【社説】防衛予算 見過ごせぬ説明なき拡充
2020/12/24 信濃毎日新聞
盾と矛との境界を曖昧にしたまま、軍備が増強されていく。
2021年度予算案に計上された防衛費は5兆3422億円で、9年続けて過去最高を更新した。項目を見れば、今後さらに膨らむ懸念が高まる。
相手のミサイル拠点を先に破壊する「敵基地攻撃能力」に転用可能な装備の導入も加速する。中国や北朝鮮、ロシアの脅威を理由に防衛政策を独り歩きさせることは認められない。
議論と説明を尽くすよう、菅義偉政権に強く求める。各党は、一つ一つの政策の是非を厳しく見極めてもらいたい。
菅政権は、断念した地上配備型迎撃システム「イージス・アショア」の代替策として、イージス艦2隻の新造を決めた。予算案には調査費17億円を盛っている。
導入だけで4800億~5千億円以上かかる。
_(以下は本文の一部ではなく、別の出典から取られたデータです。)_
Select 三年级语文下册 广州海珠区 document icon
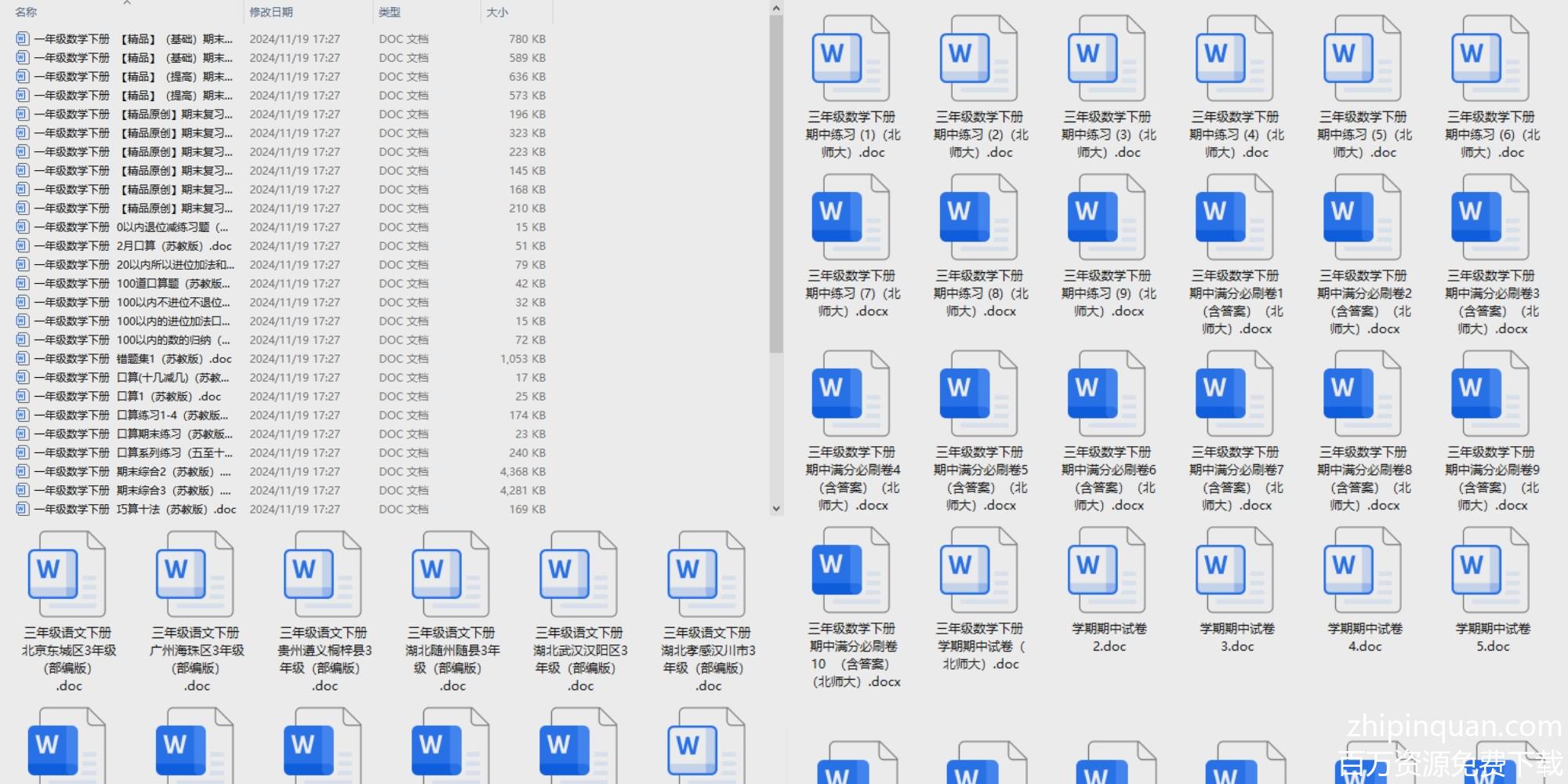The image size is (1568, 784). click(195, 575)
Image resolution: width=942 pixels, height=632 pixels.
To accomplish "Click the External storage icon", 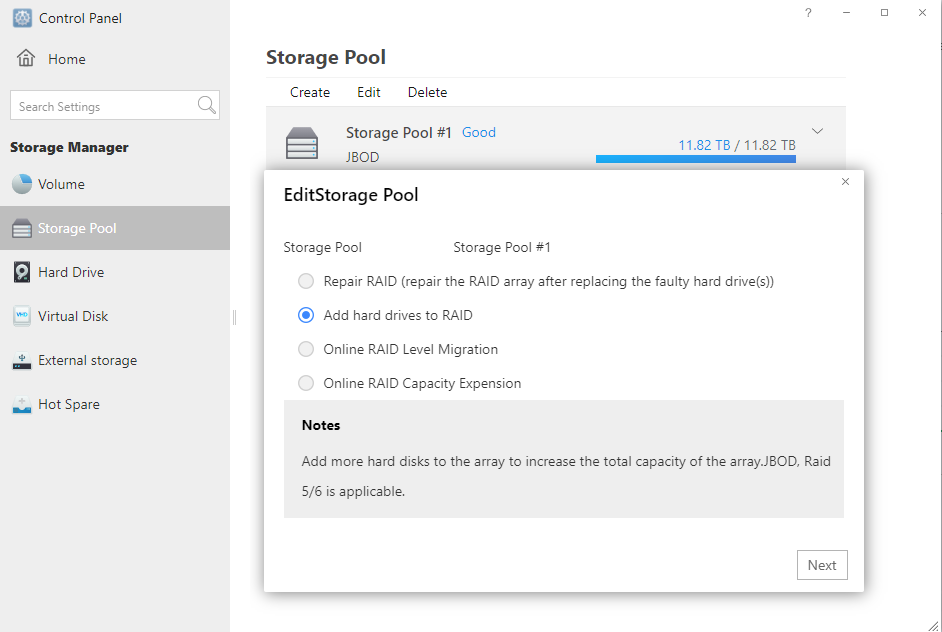I will click(22, 360).
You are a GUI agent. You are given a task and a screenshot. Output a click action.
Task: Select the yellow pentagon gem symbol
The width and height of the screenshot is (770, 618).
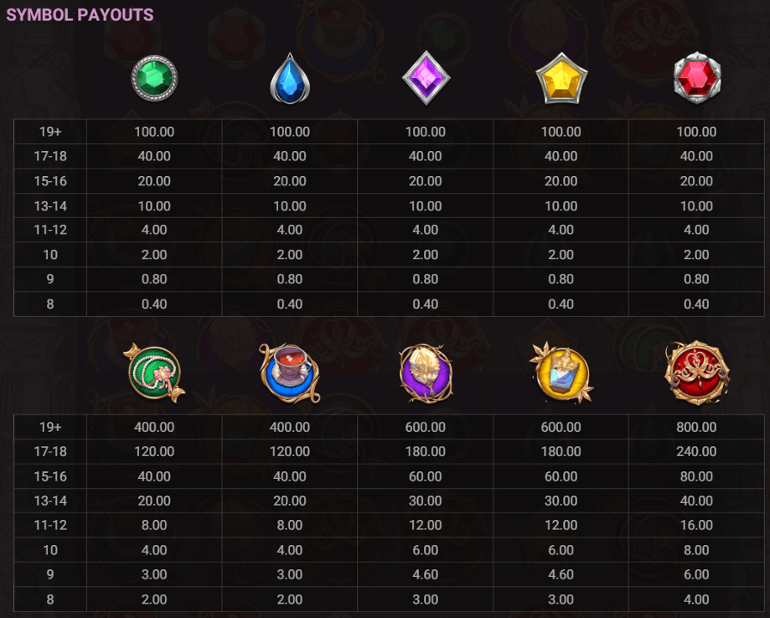click(561, 78)
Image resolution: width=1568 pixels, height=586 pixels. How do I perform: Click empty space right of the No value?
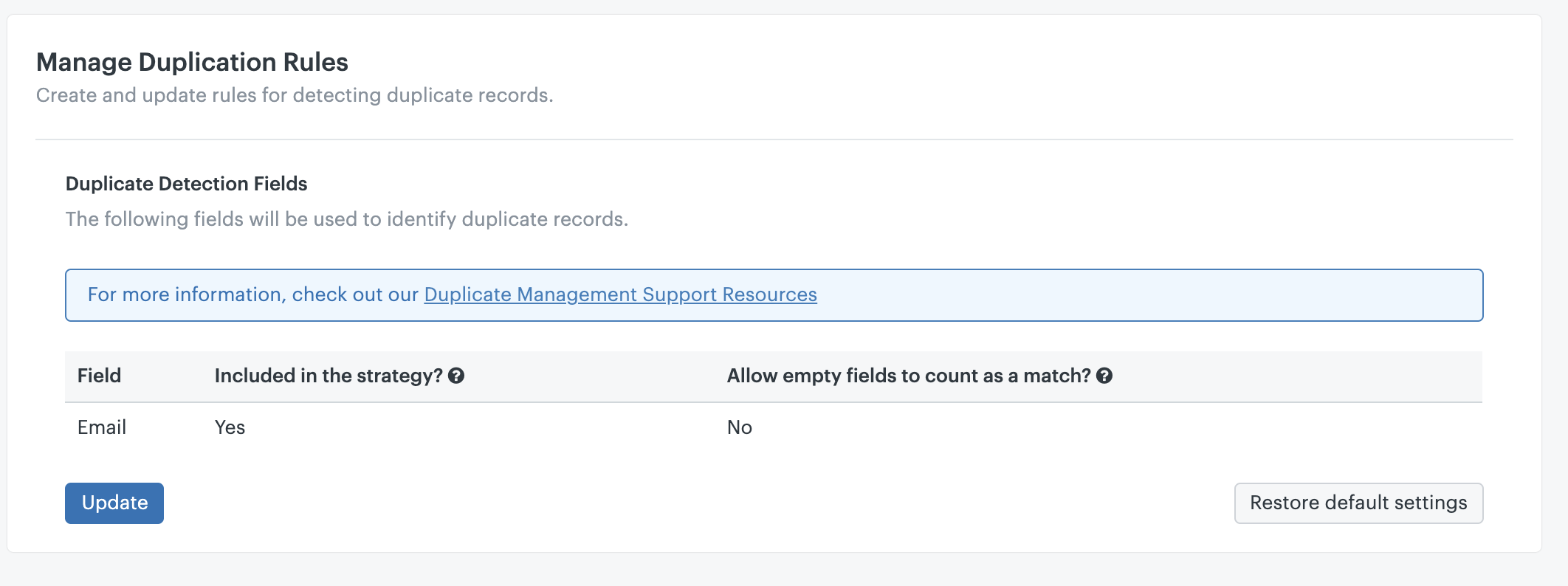(x=1107, y=427)
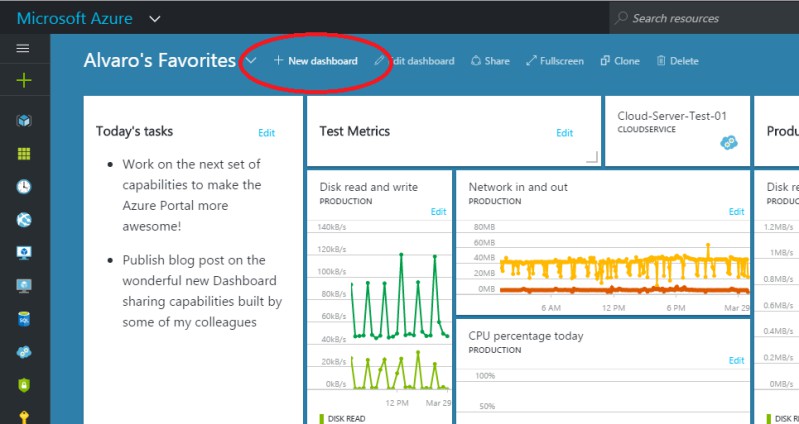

運用実績の乏しい地上用レーダーを搭載する大型の船で、日本独自の設計になるという。工期は最短で8年。そのころのミサイル技術に、どこまで対応できるか定かでない。
政府は地上イージスの技術面の不備を見抜けなかった。見通しの甘さは、巡航ミサイルを搭載するF15戦闘機の改修費が想定を大きく超えた点にも表れた。計画は滞り、経費を計上できずにいる。
F2戦闘機の後継機の開発には576億円を充てた。総額で2兆円超を投じる。無人機が台頭する中、有用性は疑わしい。
相手国の射程圏外から攻撃できる「スタンド・オフ・ミサイル」の開発費には335億円を割いている。探知されにくいステルス性能と主翼を備え、陸海空いずれからも発射できるようにする。新造するイージス艦2隻への搭載も検討し始めている。
既に購入を決めている3種の巡航ミサイルや、研究開発中の島嶼(とうしょ)防衛用の対艦誘導弾、高速滑空弾、極超音速誘導弾とともに、敵基地攻撃能力に転用できる。
菅政権は攻撃能力保有の議論を来年も続けるとしたはずだ。国民に何ら説明せず、装備を先行させる現状は見過ごせない。
自衛隊にサイバー防衛隊を新設する費用、小型人工衛星群の調査費も盛っている。軍事の領域が際限なく広がりつつある。財政難にあえぎ、人口が減る日本にとって現実的な選択とは思えない。
衝突を避ける独自の外交構想の構築にこそ、資力を注ぐ必要がある。煮詰めるべきは、専守防衛のための「最低限の装備」にいかにとどめるか、であるはずだ。